Enzyme-catalyzed propagation of cello-oligosaccharide chains from bifunctional oligomeric primers for the preparation of block co-oligomers and their crystalline assemblies

Block co-oligomers have gained increasing attention for fine and precise control of self-assembled nanostructures. Recently, we demonstrated that cellodextrin phosphorylase (CDP) catalyzed the propagation of cello-oligosaccharides from monofunctional oligo(ethylene glycol) (OEG) primers, namely, glycosyl acceptors, for the synthesis of diblock co-oligomers and their crystalline assemblies. Therefore, the application of appropriate oligomeric primers to the CDP-catalyzed synthetic system has the potential to further extend the synthesis of unique cellulosic block co-oligomers. In this study, we investigated the CDP-catalyzed propagation of cello-oligosaccharide chains from bifunctional oligomeric primers. Two types of primers (Glc-BiP and Cello-BiP) were synthesized by introducing d-glucose and cellobiose into both ends of OEG with five repeating units via a Huisgen cycloaddition reaction.

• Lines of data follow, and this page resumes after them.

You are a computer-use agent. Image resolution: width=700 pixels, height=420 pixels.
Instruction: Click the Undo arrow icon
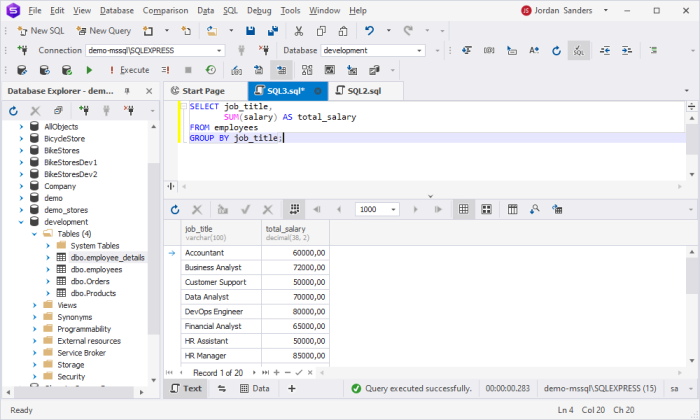pyautogui.click(x=371, y=30)
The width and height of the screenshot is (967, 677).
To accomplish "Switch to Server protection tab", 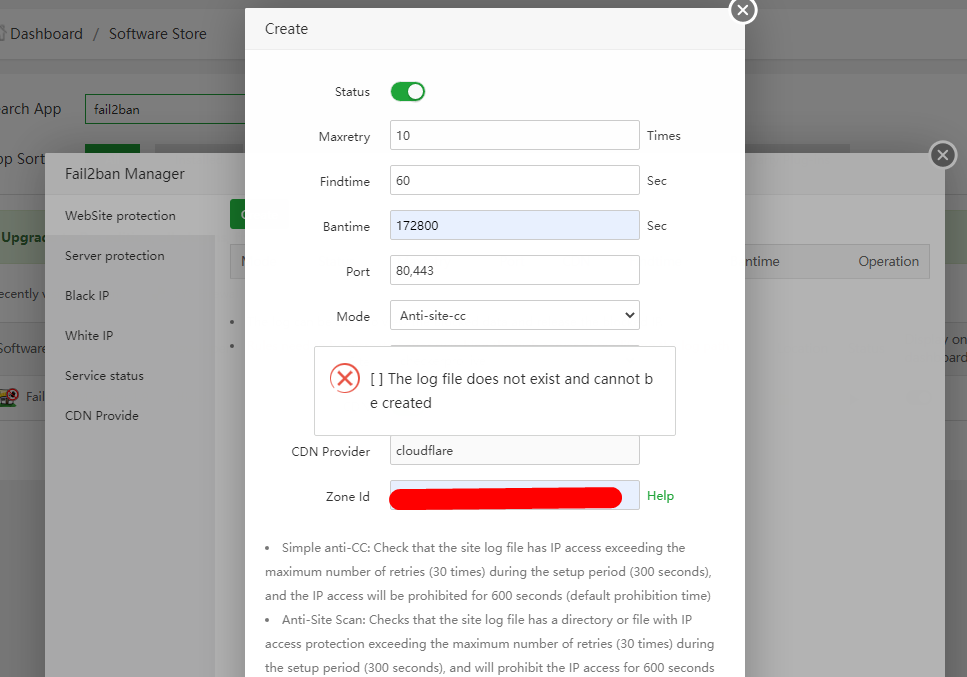I will pyautogui.click(x=114, y=256).
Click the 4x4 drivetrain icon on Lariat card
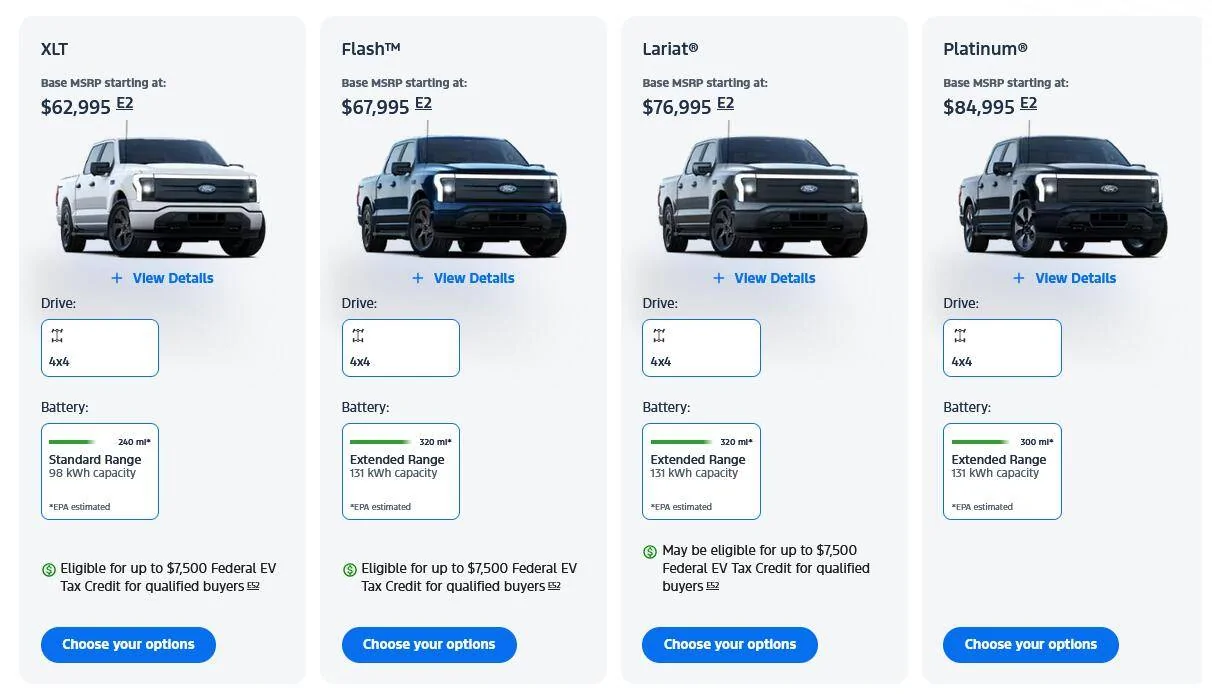 (659, 336)
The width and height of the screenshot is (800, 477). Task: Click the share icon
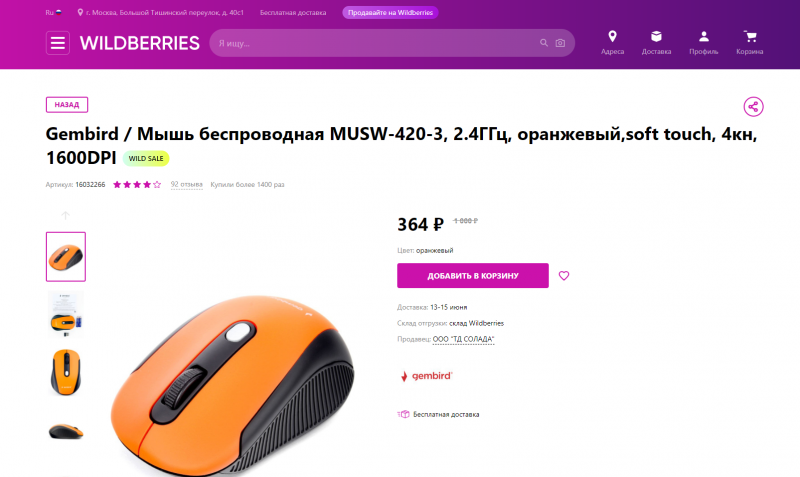point(753,107)
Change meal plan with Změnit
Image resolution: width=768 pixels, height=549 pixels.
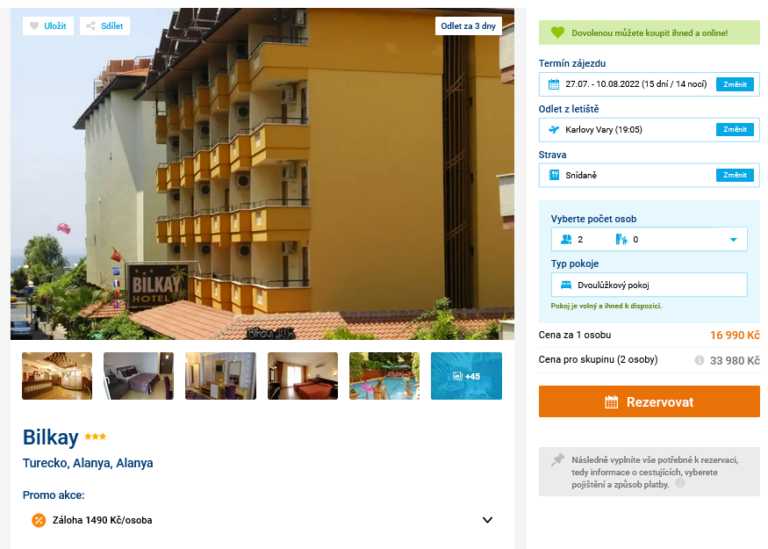point(735,175)
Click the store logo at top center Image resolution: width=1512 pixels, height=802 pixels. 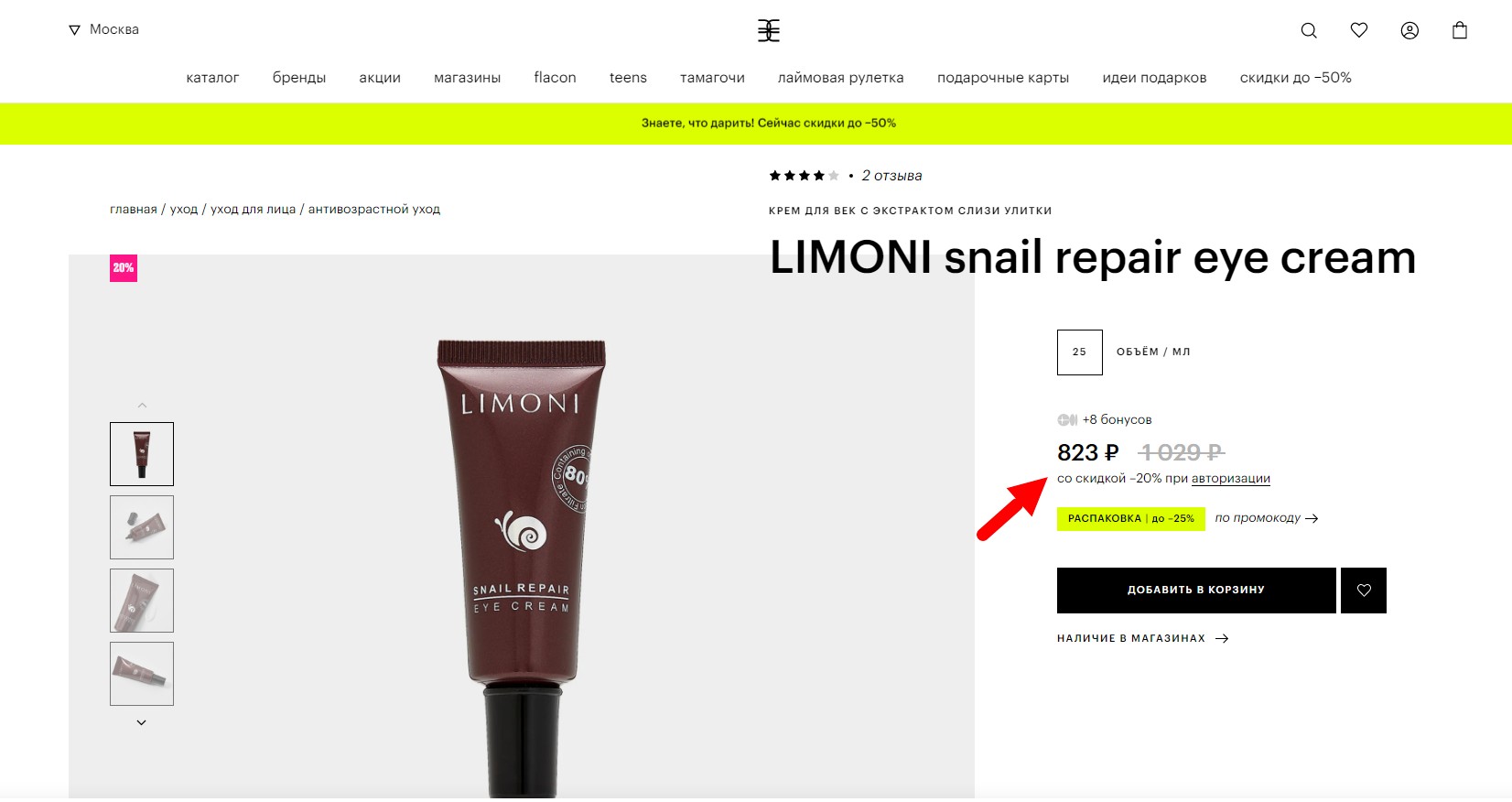tap(769, 30)
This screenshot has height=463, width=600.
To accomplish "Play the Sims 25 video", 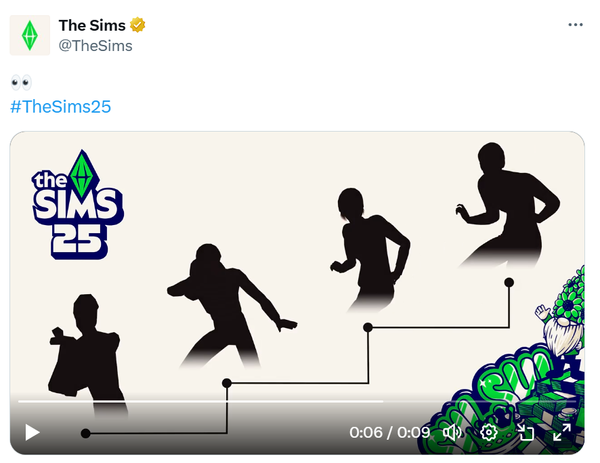I will (32, 432).
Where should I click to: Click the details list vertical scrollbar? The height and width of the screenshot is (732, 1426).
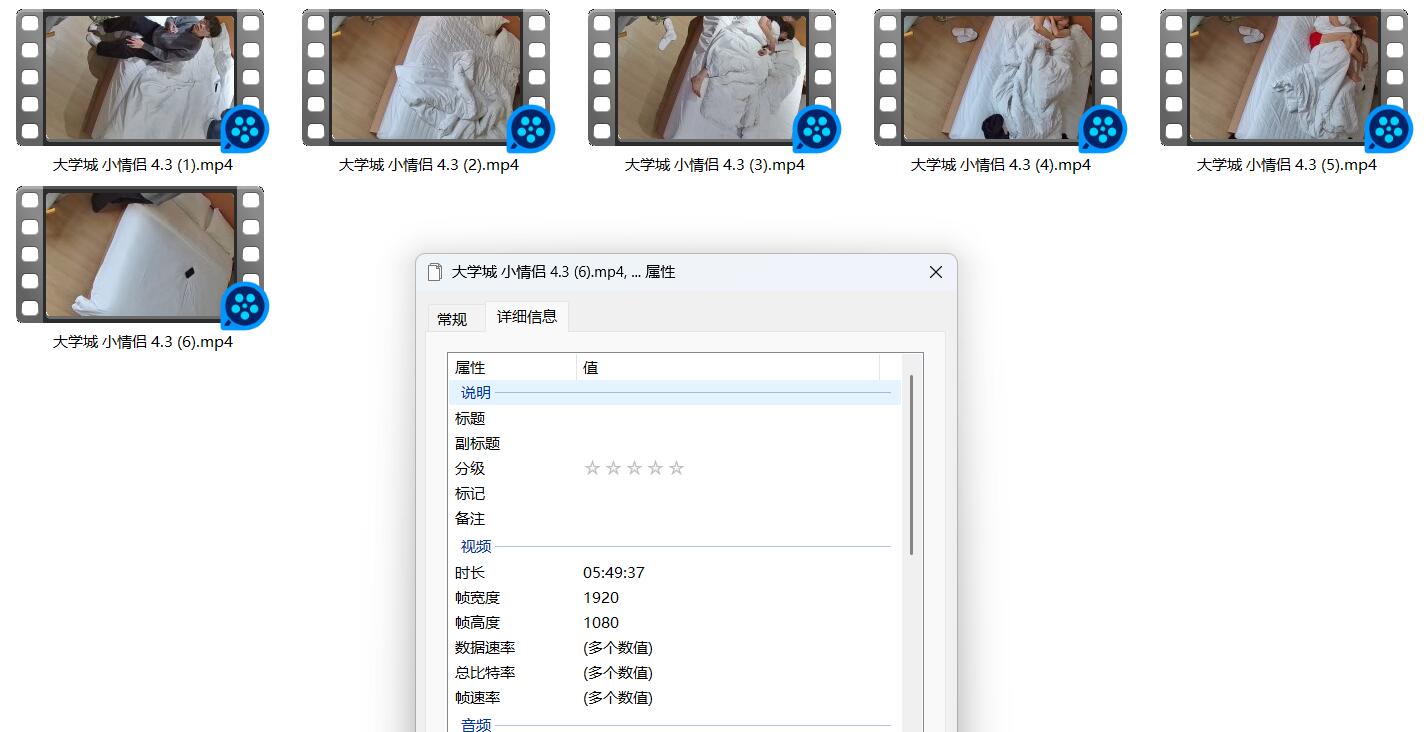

It was plausible from systematic characterizations that cello-oligosaccharide chains were propagated from one end of Glc-BiP, whereas the chains were propagated from both ends of Cello-BiP. The findings will be significant to gain fundamental knowledge on the CDP-catalyzed synthesis of various cellulosic block co-oligomers and have the potential to produce novel cellulosic nano- to macroscale materials.